PREP WORK: Weigh out your soaping oils. I like to add my fragrance to my main soap pot so I can’t possibly forget it later. Make up your lye solution, too!
If you haven’t already, you will need to dilute your LabColors. The usage rates listed above are already diluted LabColors, diluting at the strongest recommended rate (small bottle in 4 ounces of distilled water.) If you need help diluting your LabColors, SoapQueen.com has a great tutorial right over here.
I put each designated layer’s LabColor blend in it’s individual measuring cup, so I could easily mix the raw soap into the color.
GET STARTED: Add your lye solution to your soaping oils.
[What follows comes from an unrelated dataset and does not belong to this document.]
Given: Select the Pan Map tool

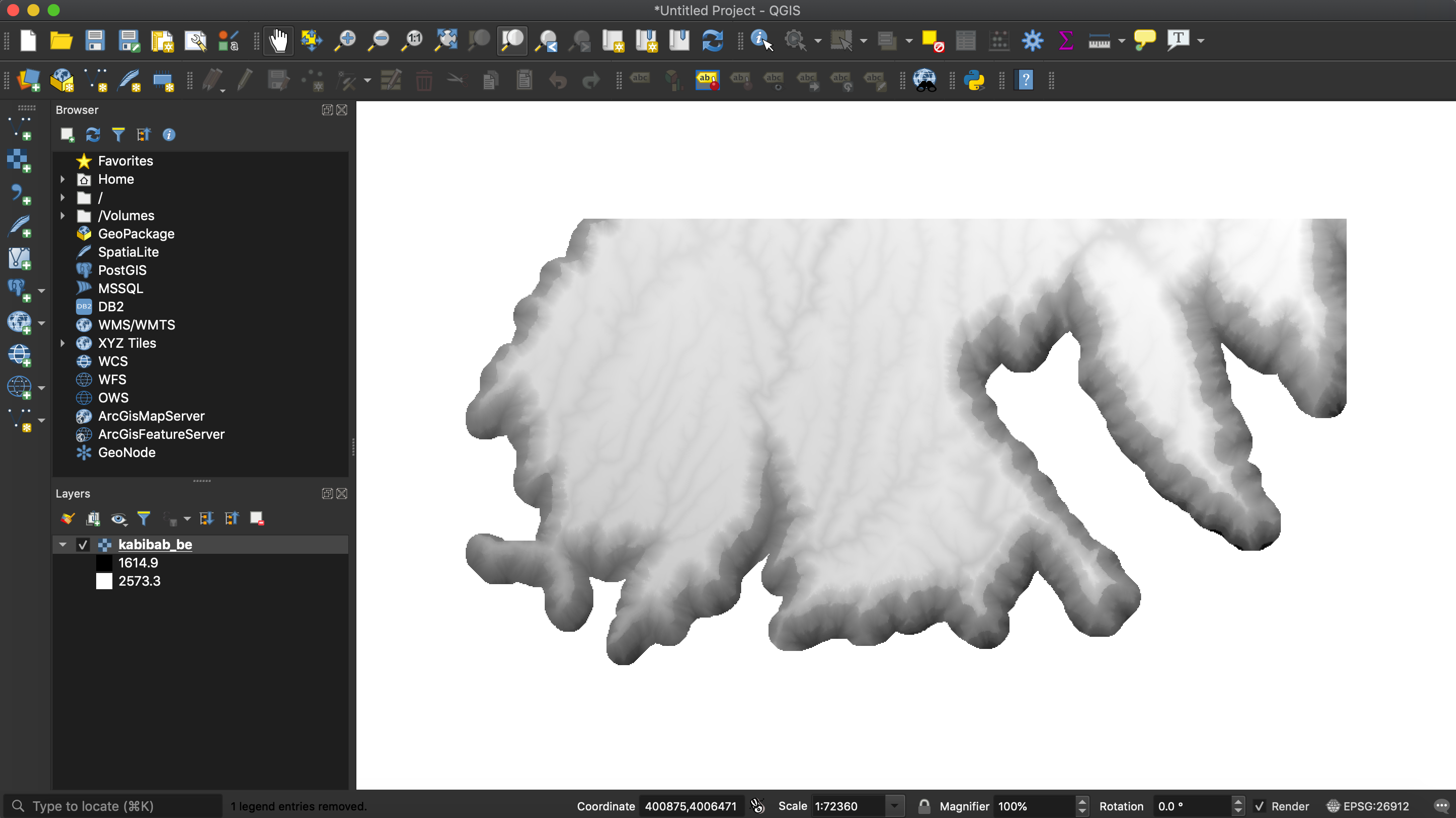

Stick blend until barely emulsified, and then split the batch into six parts: one for each color. Completely mix in the diluted LabColor into your soap using a spatula.
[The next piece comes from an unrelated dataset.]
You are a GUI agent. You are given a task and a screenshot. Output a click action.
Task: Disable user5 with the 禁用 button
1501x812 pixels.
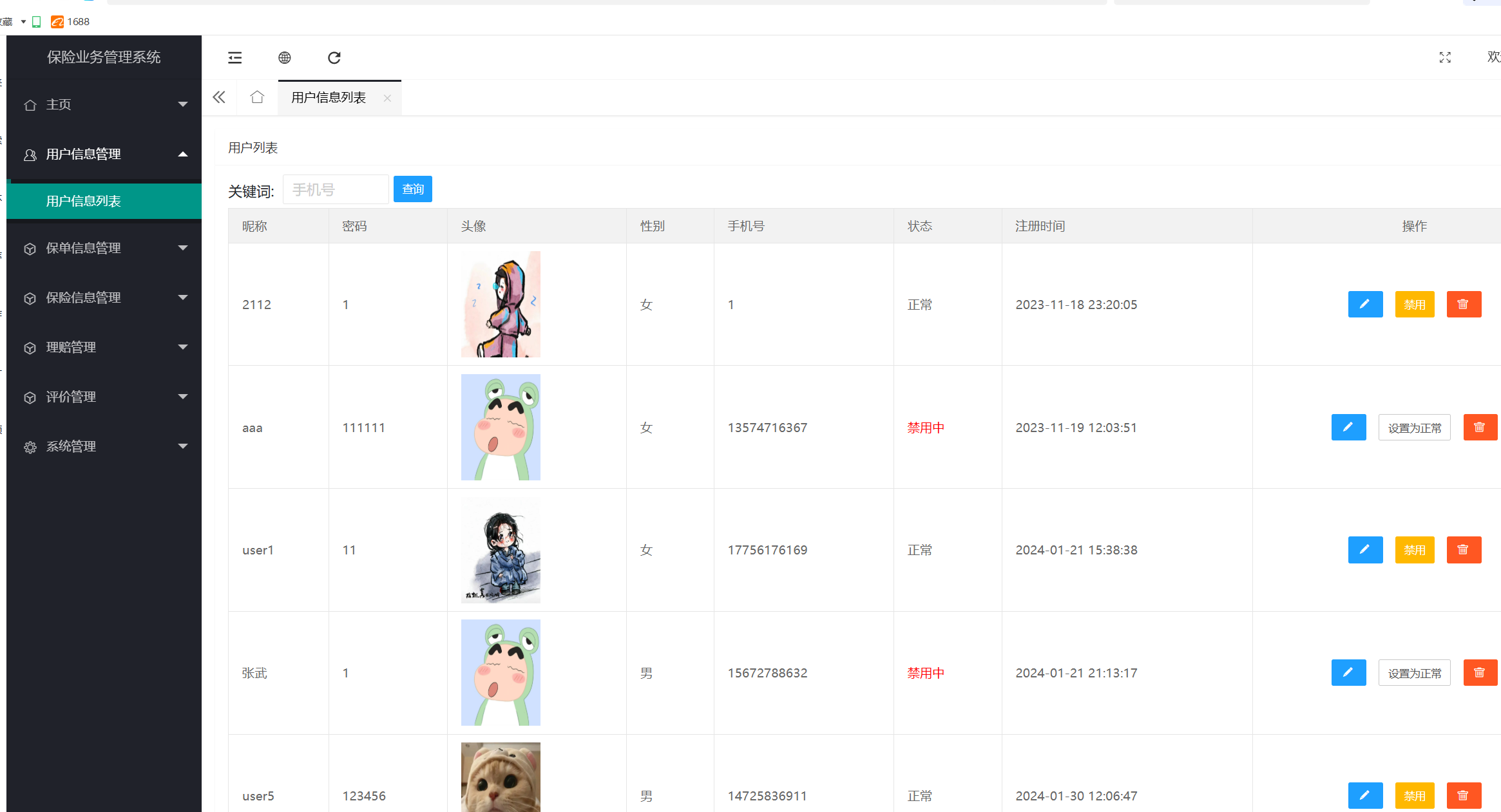click(1415, 796)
As you’ll notice, LabColors are not exactly a “what you see is what you get” kind of colorant. The blues and purples tend to be muted and grey when added to cold process soap, but look great once saponified.
Just make sure to purchase high pH designated LabColors (all the colorants in the small set are high pH safe!)
LAYER IT UP: Starting with the purple soap, get pouring! Completely empty each measuring cup as you go, and use a spatula to even out layers and prevent the layer you are pouring from breaking the layer beneath it.
If you want perfectly straight layers, you can stick blend each color to a light to medium trace before pouring and then tap your mold on your work surface to even out each layer. Somewhat straight is good enough for me, though! 😉
FINISH IT UP: Texture the top as you please! For this particular rainbow soap batch, I used a spoon and dragged to the middle from the outside. Spritz the top with rubbing alcohol when it loses the sheen of wet soap, and cover with plastic wrap to help keep the ash monsters away.
After 24 hours, paint the top of the soap (still in the mold!) with gold mica using a synthetic nylon brush. I like to spritz the top of the soap (after dusting it with mica) with rubbing alcohol to help it stick. If you do that, be careful not to use too much alcohol and let it dry before removing it from the mold.
Remove the soap from the mold, slice it up, and give it a good cure. While the soap cures, the LabColors will continue to migrate, creating a lovely ombré effect. Enjoy!
This rainbow ombré soap recipe featured in this tutorial is a palm-free and vegan friendly formula. It uses a 7% superfat and a 33% lye solution strength. Feel free to adjust as necessary!